1

Say we have the following urls:

1. http://example.com#hash0
2. http://example.com#hash0#hash1
3. http://example.com#hash0/sample.net/
4. http://example.com#hash0/sample.net/#hash1
5. http://example.com#hash0/image.jpg
6. http://example.com#hash0/image.jpg#hash1
7. something.php#?type=abc&id=123
8. something.php#?type=abc&id=123#hash0
9. something.php/?type=abc&id=#123
....................................

and more permutations of this kind, you got the point. How can I selectively remove the "irrelevant" hashes from this kind of URLs without affecting the functionality of those URLs (so that they remain complete links or images)?

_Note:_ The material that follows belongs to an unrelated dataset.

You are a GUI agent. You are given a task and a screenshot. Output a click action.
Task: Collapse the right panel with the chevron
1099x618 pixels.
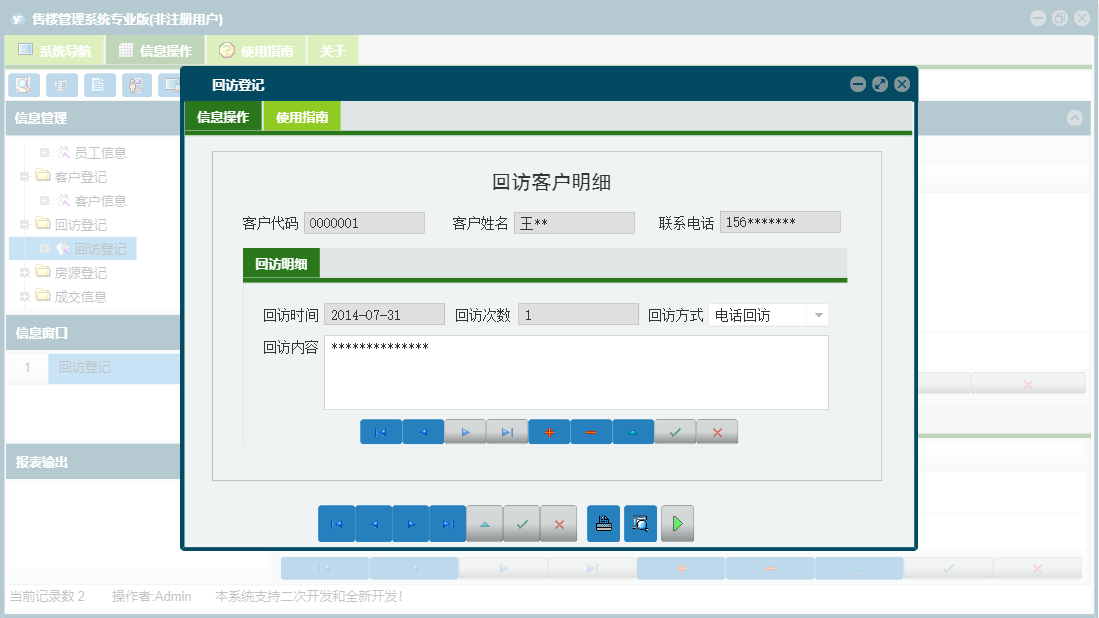point(1076,118)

For example, from number 1 in this list I would like #hash0 to be removed, from 2 both #hash0 and #hash1, from 3 I'd like to keep it, since it's followed by a continuation of the path (yes, it's possible, check here), from 4 remove only #hash1, from 5 keep it, but from 6 remove just #hash1, ... , and from 9 I think keep it, since it might have relevance to the query (not sure about it though), and so on. Basically I'd like to remove only the hashes that don't have anything usable (like paths, queries, image files, etc.) after them - "irrelevant" hashes like #top, #bottom and such, that are referring to the current page.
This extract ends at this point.